City Councilman Allan Domb speaks to students at Hancock about their financial literacy classes.

Money talks: City Councilman Allan Domb speaks to students at Hancock Elementary School. JOHN COLE/TIMES PHOTO

It’s never too early in life to learn the importance of money. Students at Hancock Elementary, 3700 Morrell Ave., are learning this valuable lesson and becoming financially literate in the process.

Last year, City Councilman Allan Domb heard about a unique program that the Federal Reserve Bank of Philadelphia was leading.

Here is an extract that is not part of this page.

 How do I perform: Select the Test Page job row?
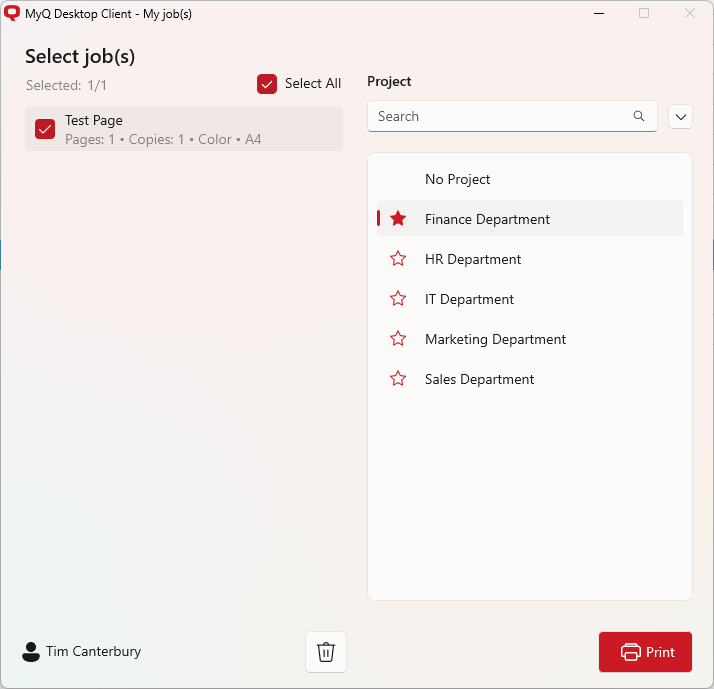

The Federal Reserve Bank, the Philadelphia Higher Education Network for Neighborhood Development, TD Bank and the Urban Affairs Coalition were giving teachers from the area a class in financial literacy that they could then bring into their own classrooms.

“We demonstrate the lessons as if they were the students, so they can actually see the lesson in action,” said Todd Zartman, economic education specialist with the Federal Reserve Bank.

The teachers are provided handouts from the Federal Reserve coupled with some outside material to bring into their classrooms.

Domb heard about the success that these teachers were experiencing and questioned, “How can we spread that to the (Philadelphia) public school system?”

Teachers from grades K-12 who were attending this class at the Federal Reserve were going on their own time and dime, so Domb thought a way to promote teacher attendance would be to compensate them at their contractually negotiated rate for professional development, $29.45 per hour for those in the Philadelphia public school system. Domb also offered a $40 stipend for preschool teachers who were interested in the one time training at the Federal Reserve, known as “Kiddynomics Training”, whether they were public, private or parochial.

A number of schools in the Northeast and beyond jumped on the opportunity provided by Domb and the Federal Reserve, but one school particularly has stood out to the councilman.

“Hancock has embraced it the most,” said Domb.

JOHN COLE/TIMES PHOTO

Thus far, Domb has compensated over 60 Philadelphia teachers ranging from grades Pre-K through 12th to partake in the financial literacy training course. At Hancock, there are 18 classes, including all classes grades K-5, that are currently using the lessons provided from the financial literacy courses.

When approached about the possibility of the staff at Hancock participating in these lessons, assistant principal Andrea Miller thought it was so pivotal that she even wanted to attend a one-day course.

“I think topdown has to really invest in it,” Miller said. “I went for the training, I was a part of it, we’re in this together, it isn’t just like, ‘Here do this.’ ”

During one day last summer, eight teachers from Hancock’s kindergarten through second grade went to the Federal Reserve for the class. The rest of the teachers from third through fifth grades attended a one-day class on Jan. 2.

Each grade and teacher has gone their own way about implementing this unique program. Some grades do the lessons together as a whole, while some teachers prefer to teach it within their own classroom.

The one constant in these exercises is the outstanding student engagement, according to third-grade teacher Antonella Gramaglia.

“I thought at this age level it would really interest them and they love it,” Gramaglia said. “‘Cause a lot of things they do not understand, they just know, ‘Give me money,’ and then that’s about it.”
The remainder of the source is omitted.